Förderung-Schwarzwildbejagung

Jagd

Verwaltungsvorschrift zur Förderung der Schwarzwildbejagung in Baden-Württemberg

  • Wildschwein im Wald

    Bild: Christof Janko

Neue Fördermöglichkeiten zur Unterstützung der Jägerschaft im Zuge einer effektiven Schwarzwildbejagung sind die Inhalte der aktuellen Verwaltungsvorschrift. Diese sollen die Jägerinnen und Jäger bei der Schwarzwildjagd finanziell unterstützen und im Bereich der Wildbretvermarktung mehr Sicherheit und Kontinuität bringen.

Das Land hat das Ziel, Revierausstattungen für den Jagdbetrieb, Dienstleistungen bei den Bewegungsjagden und qualifizierte Beratungsleistungen von z.B. Berufsjägern zu fördern. Im Zuge der Bewegungsjagden auf Schwarzwild sollen zudem Hundeführer mit ihren Stöberhunden als auch anerkannte Nachsuchengespanne für ihren Einsatz finanziell unterstützt werden. Investitionen im Bereich der gesamten Wildbretverarbeitungskette werden ebenfalls vom Land honoriert.

Vorgezogenes Antragsverfahren

Die Verwaltungsvorschrift befindet sich derzeit in der Endabstimmung. Nach dem Inkrafttreten der Verwaltungsvorschrift wird das MLR die Jägerinnen und Jäger in Gänze informieren und Hinweise zu den weiteren Maßnahmen und dem Antragsverfahren bekannt geben.

Um eine baldmögliche Unterstützung der Jägerschaft zu gewährleisten, wird ein vorgezogenes Antrags- und Registrierungsverfahren bereits für die diesjährige Bewegungsjagdsaison vom Land eingerichtet. In dieser ersten Runde können Hundeführer und Nachsuchenführer ihre Einsätze bei Bewegungsjagden sowie Jagdausübungsberechtigte den Einsatz von Treibern und anderen Hilfspersonen bei Bewegungsjagden beantragen. Für Einsätze bei Bewegungsjagden auf Schwarzwild sollten sich Interessierte jetzt registrieren, damit die nachfolgend geleisteten Einsätze vom Land finanziell honoriert werden können. Informationen zum elektronischen Antrags- und Registrierungsverfahren erhalten Sie unter folgenden Link:

www.landwirtschaft-bw.de/jagdfoerderung

Hintergrund

Die Afrikanische Schweinepest ist eine drohende Gefahr für die Haus- und Wildschweinbestände.
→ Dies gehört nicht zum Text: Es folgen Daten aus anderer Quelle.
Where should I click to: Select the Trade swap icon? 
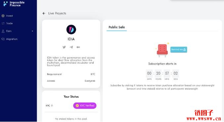tap(3, 23)

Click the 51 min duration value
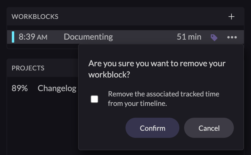coord(189,37)
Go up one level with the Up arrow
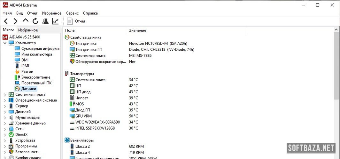The height and width of the screenshot is (159, 340). [x=25, y=21]
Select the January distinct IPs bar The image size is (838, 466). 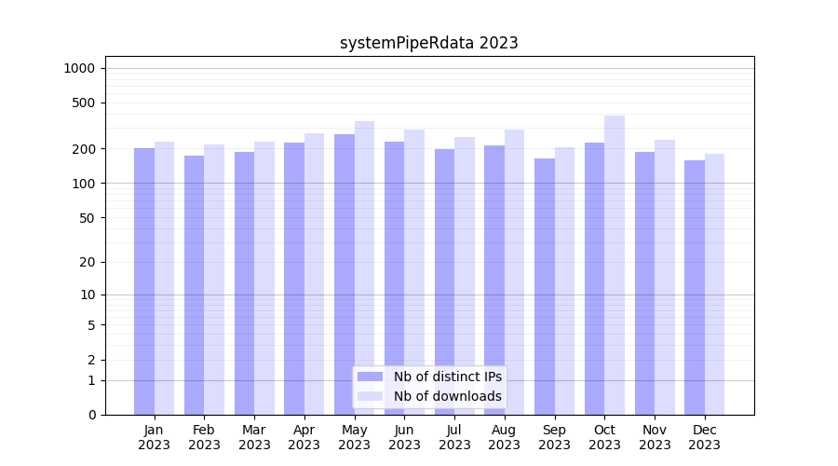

Nach allem, was über die ASP bekannt ist, ist die Absenkung der Schwarzwildbestände eine entscheidende Voraussetzung zur Minimierung der Risiken eines Seucheneintrags und zur Verhinderung einer schnellen Seuchenausbreitung bei einem Ausbruch. Je kleiner die Schwarzwildbestände im Land sind, desto langsamer wird sich die ASP im Falle eines Seucheneintrags ausbreiten. Zur Reduktion der Schwarzwildbestände gibt es keine Patentlösung. Baden-Württemberg setzt auf ein ausgewogenes und fachlich fundiertes Bündel an Maßnahmen, die den Jägern ihre wichtige Arbeit erleichtern. Die Jagd wird im öffentlichen Interesse ausgeübt, daher erfährt die hohe Verantwortung der Jägerschaft eine Unterstützung und Honorierung durch das Land.